Max & Jailbait search for the Plutonian’s ex-girlfriend
Writer: Mark Waid | Artist: Horatio Domingues & Marcio Takara
Reformed supervillain Max Damage, and his sidekick Jailbait, travel to the ruins of Sky City. A vicious gang of Plutonian-worshipping white supremacists are wreaking havoc on the survivors and ruling with no mercy. But there’s one thing they didn't count on... Max Damage. The key to victory may lie in the hands of Alana Patel, Plutonian’s ex-girlfriend. But how will Max ally himself with Alana when she hasn’t come close to forgetting about Max kidnapping and torturing her in his days as a villain?
This collection delves a little more into Max’s past as a villain, and some of the evil stuff he did in his fight against the Plutonian.

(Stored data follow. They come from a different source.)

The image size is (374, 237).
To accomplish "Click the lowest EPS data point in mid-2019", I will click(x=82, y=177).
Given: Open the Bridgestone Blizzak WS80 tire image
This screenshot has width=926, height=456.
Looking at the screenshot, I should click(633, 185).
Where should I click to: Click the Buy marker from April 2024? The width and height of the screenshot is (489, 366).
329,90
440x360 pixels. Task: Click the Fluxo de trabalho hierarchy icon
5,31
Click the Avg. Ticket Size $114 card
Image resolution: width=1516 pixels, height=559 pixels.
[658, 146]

In this story, that past comes back to bite him, as his action unintentionally revealed his weaknesses, which have made their way into the wrong hands. Another great book in the series, I can’t recommend it – or anything by Mark Waid, actually – enough.
[NB: A few minor spoilers feature after the break, but if you want to know more about the book, then keep reading.]

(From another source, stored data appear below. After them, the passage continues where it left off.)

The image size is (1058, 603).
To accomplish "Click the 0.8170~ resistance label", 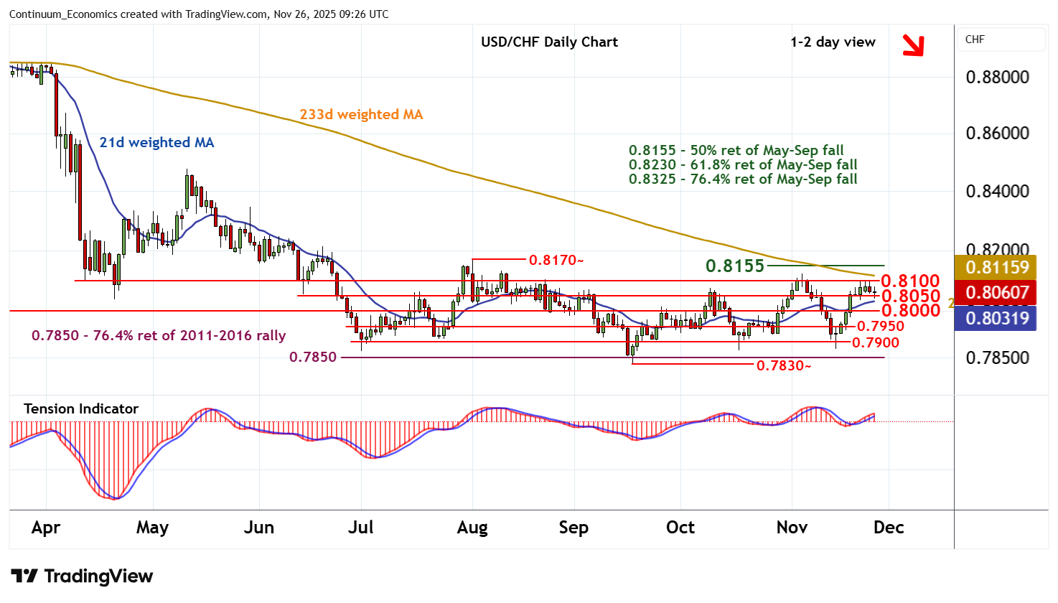I will coord(556,260).
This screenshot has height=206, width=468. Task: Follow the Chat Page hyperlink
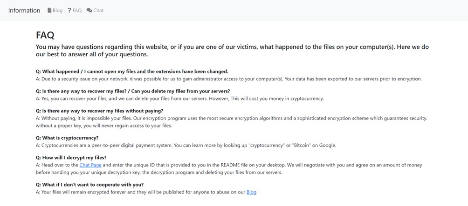[90, 165]
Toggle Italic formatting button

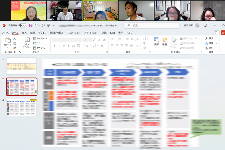click(59, 46)
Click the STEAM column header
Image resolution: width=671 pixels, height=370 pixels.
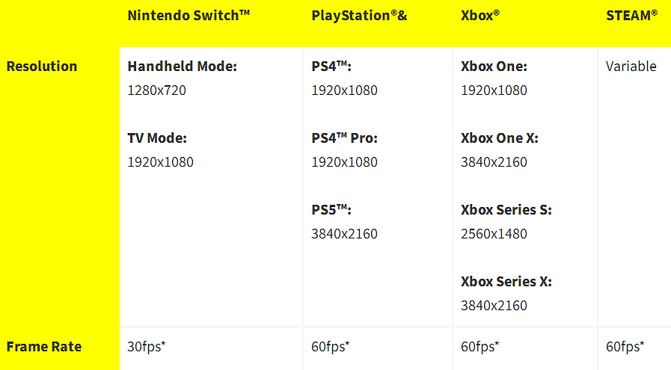coord(631,16)
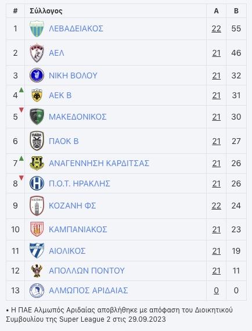Click the Levadiakos green striped crest
252x331 pixels.
click(x=37, y=28)
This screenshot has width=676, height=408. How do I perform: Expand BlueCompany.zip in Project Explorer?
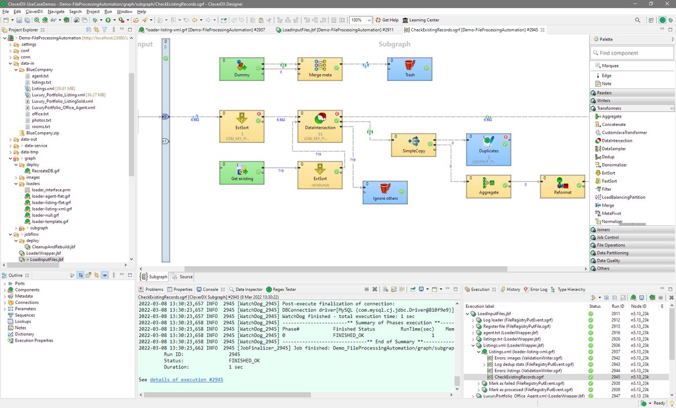[x=41, y=133]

There’s a whole new dynamic, now, between Max and Jailbait – the original Jailbait, who was sixteen, has been replaced by an equally troubled young lady, Annie. Annie, however, is not coming from a life of crime, but one destroyed by crime. This fits better with Max’s reformed character, but she’s still a burden for him – due to a promise he made after she saved his life, he now has someone else he must look after.
The look back at Max’s past also reveals more of the original Jailbait’s devotion to Max, as well as the lengths she would go to please him and help him. It’s pretty dark stuff, and makes this a far more complicated read than one might expect from a ‘standard’ reformed-villain story. Normally, the new hero tends to not have been quite that bad – a minor hoodlum or something – but Max was 100% bad, and in some instances evil. It makes our connection with him as a hero a little tenuous, as revelations from his past can set back any sympathy or respect we might be developing for him. It does also lead to some pretty funny lines, which are delightfully twisted and subversive.
There are a few surprises for Max and Jailbait. They discover the true scope of the Plutonian-worshipping white supremacist group, and their insane plan (just wait ‘til you finish Chapter 10…). It’s quite ingenious, and again Max’s past comes back to haunt him. Max makes some more progress towards figuring out how to be a good guy, gaining another member for his motley team. All his new friends and allies are great, and it’s easy to grow very fond of them (particularly “Headcase”, as his sidekick is re-christened).
In this volume, the artwork is split between two artists – Chapters 9 and 10 were drawn by Horatio Domingues, who also handled the art for Volume Two; Chapters 11 and 12 were drawn by Marcio Takara. They’re both talented artists, with distinctive styles that complement Waid’s writing very well. We get more full-page set-pieces, and the variety adds to the reading experience. It’s a book that is pleasing on the eye as well as the imagination. Again, a great book.
I really like this series. Highly recommended. Waid is a genius.